TASK TO COMPLETE => Please copy the listing that follows exactly, leaving out any pictures.

SUPPLIED ENTRIES =>
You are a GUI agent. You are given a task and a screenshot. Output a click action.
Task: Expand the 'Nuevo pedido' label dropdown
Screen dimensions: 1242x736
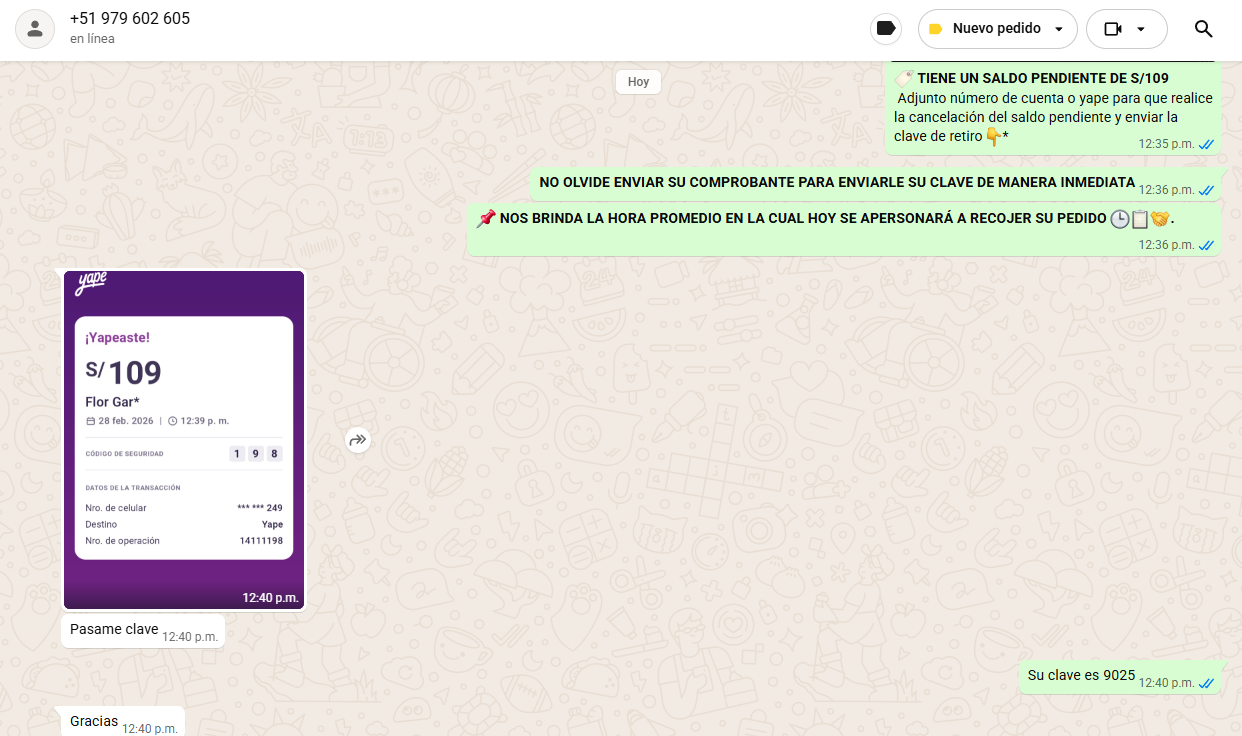pos(1059,29)
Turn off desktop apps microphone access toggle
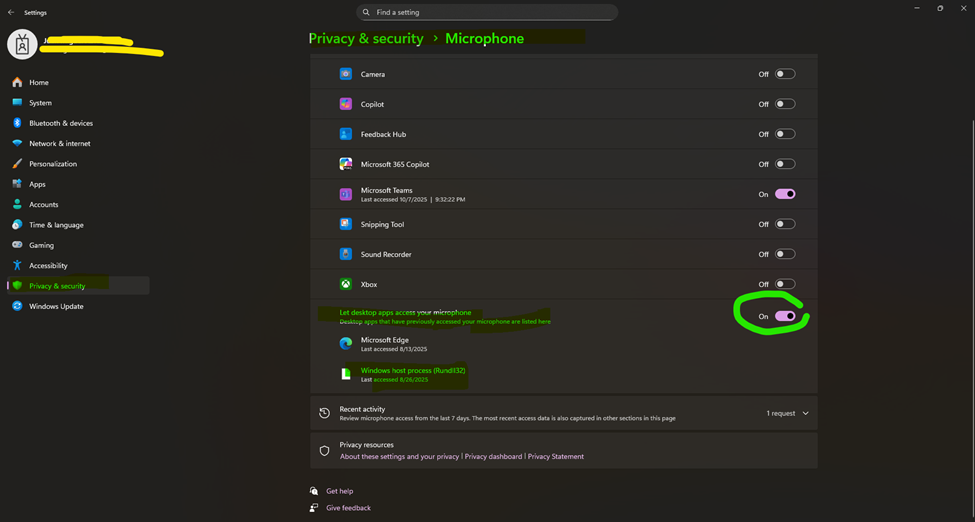Image resolution: width=975 pixels, height=522 pixels. (785, 316)
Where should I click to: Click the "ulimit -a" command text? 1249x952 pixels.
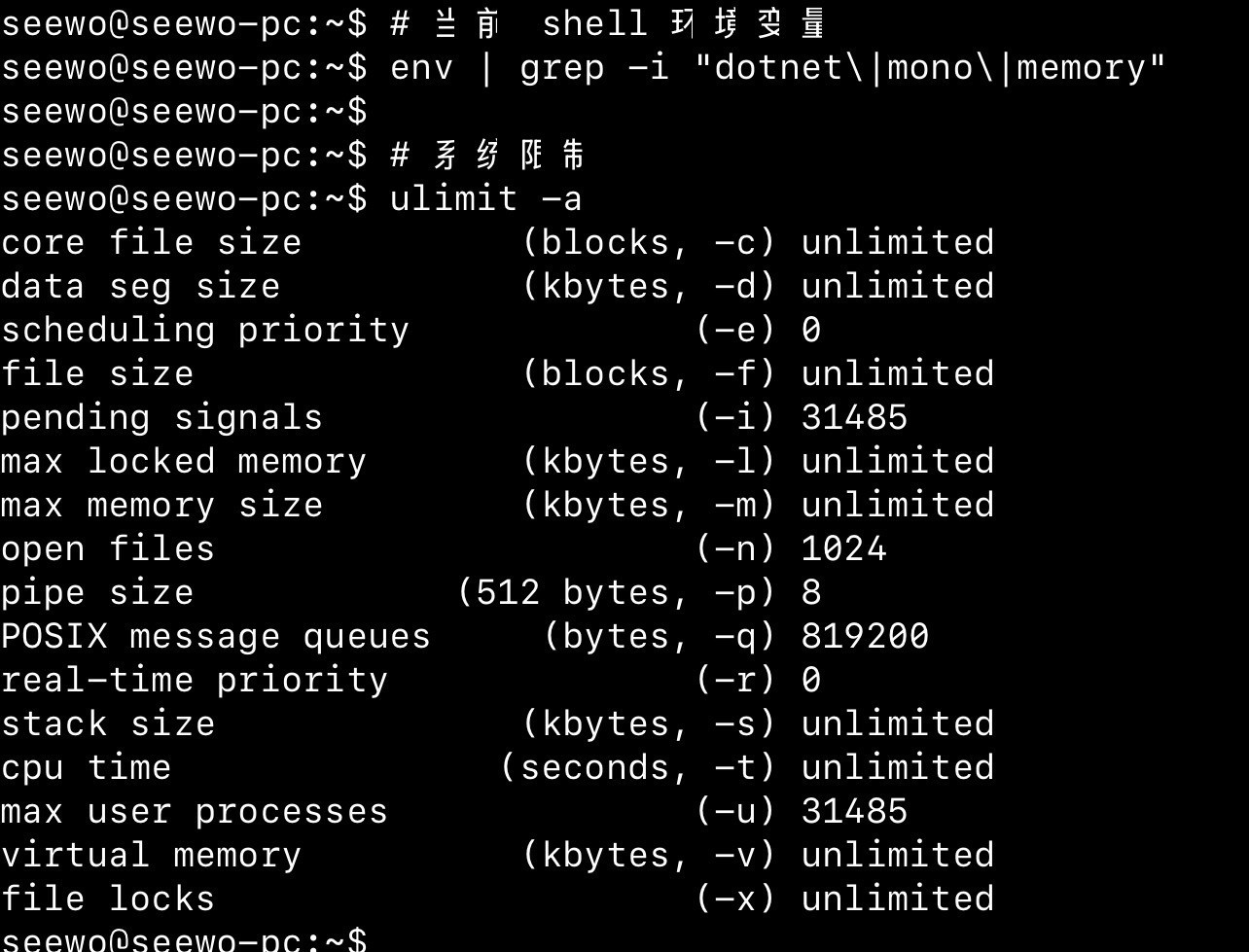point(485,199)
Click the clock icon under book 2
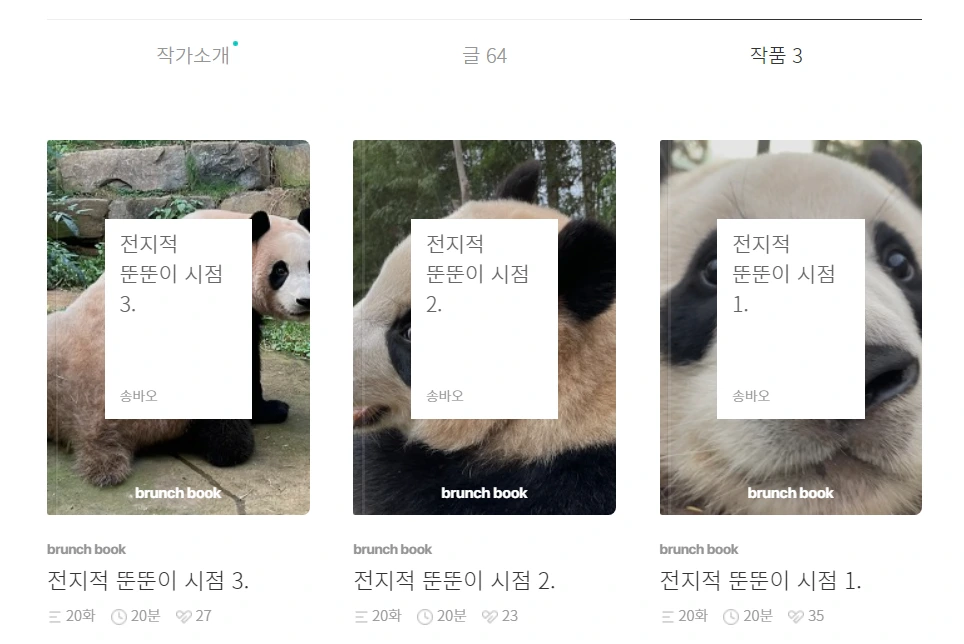 click(x=425, y=616)
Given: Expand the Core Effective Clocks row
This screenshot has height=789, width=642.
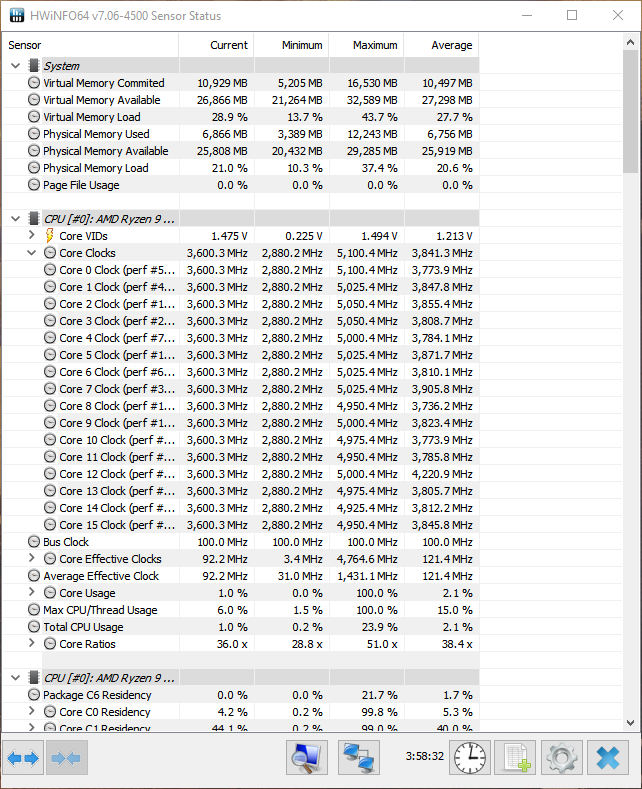Looking at the screenshot, I should 32,559.
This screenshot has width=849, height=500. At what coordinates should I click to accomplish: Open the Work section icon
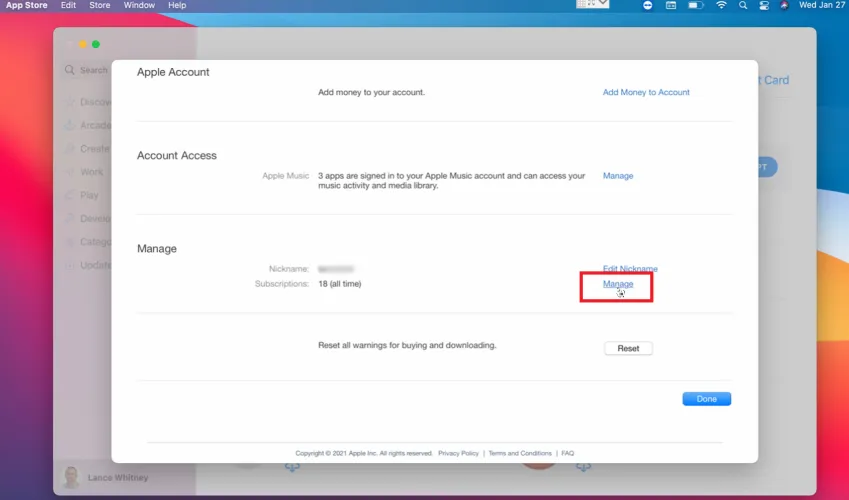click(70, 172)
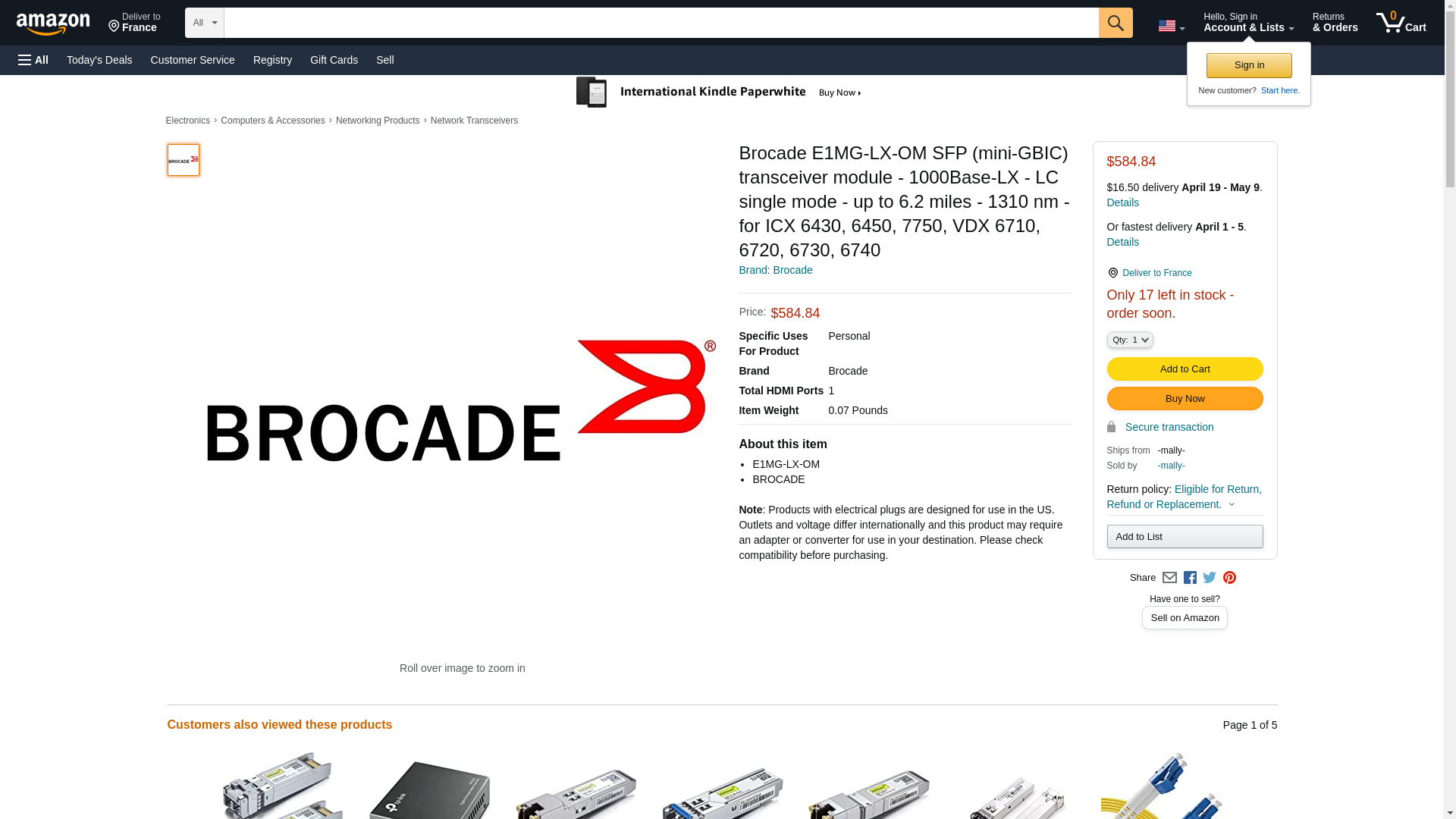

ANSWER BELOW =>
You are a GUI agent. You are given a task and a screenshot. Output a click action.
Task: Expand the 'Nuevo pedido' label dropdown
Screen dimensions: 1242x736
pos(1059,29)
Turn off desktop apps microphone access toggle
Image resolution: width=975 pixels, height=522 pixels. (785, 316)
Where should I click to: Click the "ulimit -a" command text? 1249x952 pixels.
point(485,199)
Click the clock icon under book 2
 click(x=425, y=616)
Given: Expand the Core Effective Clocks row
This screenshot has height=789, width=642.
Looking at the screenshot, I should 32,559.
This screenshot has width=849, height=500. At what coordinates should I click to accomplish: Open the Work section icon
click(70, 172)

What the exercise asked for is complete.